The great background theme playing through our Lenten days is the story of the Exodus. Like the children of Israel guided by Moses, we go forward on our desert journey guided by Jesus Christ.
His presence with us is greater than the presence of Moses among the Israelites, however. Like branches on the vine he gathers us to himself.
He is with us when we pray, weak and stumbling as our prayer may be. Remember his presence in prayer, St. Cyprian says in today’s reading. “Let the Son who lives in our hearts, be also on our lips.”
He’s speaking of the Lord’s Prayer, given to us by Jesus. “To ask the Father in words his Son has given us, to let him hear the prayer of Christ ringing in his ears, is to make our prayer one of friendship, a family prayer. Let the Father recognize the words of his Son.”

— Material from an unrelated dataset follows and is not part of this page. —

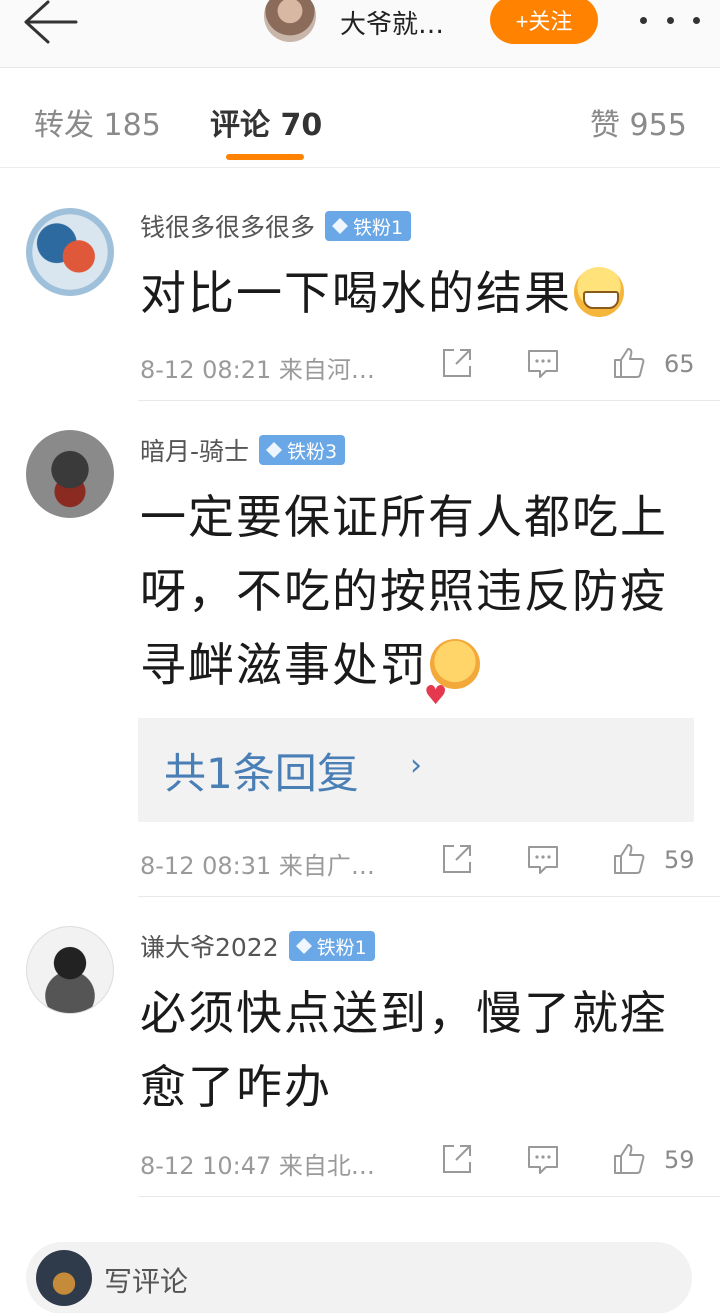 The image size is (720, 1313). I want to click on comment-text: 对比一下喝水的结果, so click(420, 293).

The Lord’s Prayer is not just a prayer to be said by rote; it’s a “pattern of prayer,” according to the saint. We learn how to pray by considering its words and making them our own. See: http://www.cptryon.org/prayer/teach.html
We recognize the place of Christ in liturgical prayer when we end them with the words, “Though Jesus Christ, your Son…” It’s important to recognize the presence of Jesus as we pray privately and rely on him.
When the disciples were asleep in the Garden of Gethsemani, Jesus prayed a stone’s throw away and his prayer not only strengthened him but strengthened them as well.